U.S. President Barack Obama met with his Russian counterpart Dmitri Medvedev on Monday as part of a U.S. effort to "reset" the relationship between their two countries. Speaking at a news conference following several hours of talks in the Kremlin, both leaders focused considerable attention on military issues - particularly nuclear arms reduction. Our correspondent takes a closer look at some of the military topics raised on the first day of Mr. Obama's visit to the Russian capital.
President Medvedev told a Kremlin news conference that the world is changing for the worse with the emergence of powers who dream of acquiring nuclear weapons.
Mr. Medvedev said there are regions where the presence of nuclear weapons can create colossal problems. He specifically mentioned the Middle East and the Korean peninsula as potential nuclear threats. For this reason, the Russian leader said his country should cooperate as closely as possible with the United States.
The U.S. and Russian presidents set a target to reduce their countries' nuclear arsenals to between 1,500 and 1,675 warheads each within seven years. The number of missile launchers is to be reduced to between 500 and 1,100 for each country.
President Obama said both countries will sign a new Strategic Arms Reduction agreement by the time the current START treaty expires in December.
"We've taken important steps forward to increase security and to stop the spread of nuclear weapons," said President Obama. "This starts with the reduction of our own nuclear arsenals. The world's two leading nuclear powers must lead by example."
But Independent Russian military analyst Alexander Konovalov is skeptical about the significance of a new START treaty. He says it makes little difference if Russia has 2,000 nuclear weapons and the United States has 1,000 or vice versa. Konovalov notes that either number of nuclear weapons is sufficient to deter potential threats.
Konovalov says nuclear deterrence needs to be reassessed along with issues of weapons parity and the balance of forces. He says a balance between American and Russian interests is more important.
President Obama expressed appreciation for a Kremlin agreement to allow the transport of U.S. weapons across Russian territory for the NATO effort in Afghanistan.
President Medvedev said that without U.S.-Russian cooperation, there is little likelihood of success against threats emanating from Afghanistan, which include terrorism and drug trafficking.
Analyst Alexander Konovalov says the agreement is a breakthrough.
Konovalov says it demonstrates an understanding that Russia and the United States face common threats. He notes that the agreement allows for a large number of flights, ground transports and all types of cargo.

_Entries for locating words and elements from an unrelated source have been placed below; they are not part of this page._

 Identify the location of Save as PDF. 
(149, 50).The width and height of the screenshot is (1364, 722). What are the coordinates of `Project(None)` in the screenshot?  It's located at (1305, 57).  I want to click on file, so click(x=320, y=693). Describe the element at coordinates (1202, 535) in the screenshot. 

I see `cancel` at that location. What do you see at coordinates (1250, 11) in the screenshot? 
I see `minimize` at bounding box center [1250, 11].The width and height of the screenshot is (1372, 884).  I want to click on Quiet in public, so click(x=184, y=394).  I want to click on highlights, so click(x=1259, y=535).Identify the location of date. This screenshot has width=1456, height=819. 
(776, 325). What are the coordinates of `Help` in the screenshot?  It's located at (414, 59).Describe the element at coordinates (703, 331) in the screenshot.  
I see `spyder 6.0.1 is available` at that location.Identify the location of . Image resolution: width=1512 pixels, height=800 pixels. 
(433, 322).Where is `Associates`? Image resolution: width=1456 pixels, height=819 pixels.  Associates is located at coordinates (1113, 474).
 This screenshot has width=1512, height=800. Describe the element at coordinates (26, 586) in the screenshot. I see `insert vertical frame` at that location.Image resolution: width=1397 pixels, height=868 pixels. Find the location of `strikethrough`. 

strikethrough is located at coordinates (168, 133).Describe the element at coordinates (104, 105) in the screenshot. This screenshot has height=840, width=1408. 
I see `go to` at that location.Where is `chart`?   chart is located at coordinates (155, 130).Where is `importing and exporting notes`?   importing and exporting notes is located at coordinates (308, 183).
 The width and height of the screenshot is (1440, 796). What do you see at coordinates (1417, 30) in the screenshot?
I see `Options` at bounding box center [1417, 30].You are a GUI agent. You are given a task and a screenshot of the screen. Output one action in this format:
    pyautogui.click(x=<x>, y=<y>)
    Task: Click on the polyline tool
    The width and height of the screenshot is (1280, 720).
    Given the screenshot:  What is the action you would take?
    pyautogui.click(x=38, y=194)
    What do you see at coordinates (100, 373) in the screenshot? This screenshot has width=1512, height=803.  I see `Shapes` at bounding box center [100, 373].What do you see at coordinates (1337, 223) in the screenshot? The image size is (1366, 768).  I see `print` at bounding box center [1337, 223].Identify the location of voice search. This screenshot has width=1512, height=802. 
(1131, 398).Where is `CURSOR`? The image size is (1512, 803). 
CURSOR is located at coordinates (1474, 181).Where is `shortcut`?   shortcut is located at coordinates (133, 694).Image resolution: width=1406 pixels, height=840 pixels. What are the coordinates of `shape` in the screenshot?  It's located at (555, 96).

President Obama sought to allay Russian concerns about a proposed U.S. missile defense system in Central Europe, announcing that both sides would conduct a joint assessment of threats posed by Iran and North Korea. Nonetheless, both sides remain at odds over the system.
Another independent analyst in Moscow, Pavel Felgenhauer, says most of the agreements between Presidents Obama and Medvedev are symbolic gestures designed to create a positive atmosphere in the hopes of solving more difficult problems later. Felgenhauer says such problems include tensions in Georgia, and Russian missile sales to Syria and Iran.
Felgenhauer says it remains to be seen how long the positive U.S.-Russia atmosphere will lasts - a few weeks, months, or, hopefully, a few years.
The United States and Russia also reached agreement to create a commission that will seek to determine the fate of their servicemen and women missing in World War II, the Korean War, Vietnam, the Cold War and Afghanistan.
President Obama said that too often in the past, Russia and the United States have communicated on a narrow range of issues or allowed old habits in their bureaucracies to stand in the way of progress. For this reason, he announced the creation of a bilateral presidential commission that will work on issues such as the economy, energy, the environment, nuclear energy, arms control, international security, defense, foreign policy and counterterrorism.